I believe I fixed this or at the very least know what exactly is the cause. Please let me know if the popups continue. Be sure to clear cache.

----------


## Vindicated

Got a popup around 30 minutes ago talking about a "Youth Forum Conference" (Using Chrome)

CTRL+ALT+DELETE and ending the process seemed to work. Haven't had further problems.

----------


## Terrorblade

From what I can tell the ad is being loaded by a connection to http://******/1JaOvn (Url taken from connection logs)

----------


## pyre

Cleared everything, restarted chrome and loaded up mmowned.
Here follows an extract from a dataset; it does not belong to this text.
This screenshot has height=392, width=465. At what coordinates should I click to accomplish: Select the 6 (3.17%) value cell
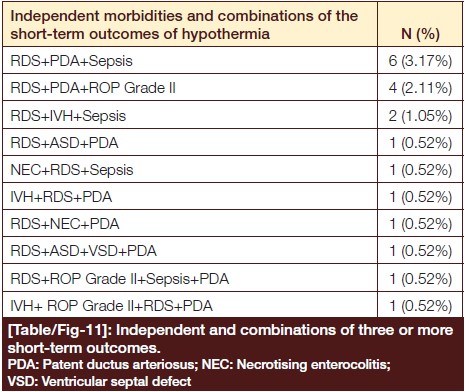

After signing back in I went to the bots section and got the popup again. :|..

----------


## Rosulm

I'm with everyone here, keep getting these damn popups, some of the being porno pop ups.

----------


## ParceQueFraiSe

For People who use Firefox :

- dowload this : https://addons.mozilla.org/en-US/fir.../adblock-plus/ and insall it
- right clik on the ADP icon at bottom
- choose "open the list of filterable elements"
- disable all URL that does not begin with "http://www.mmowned.com/"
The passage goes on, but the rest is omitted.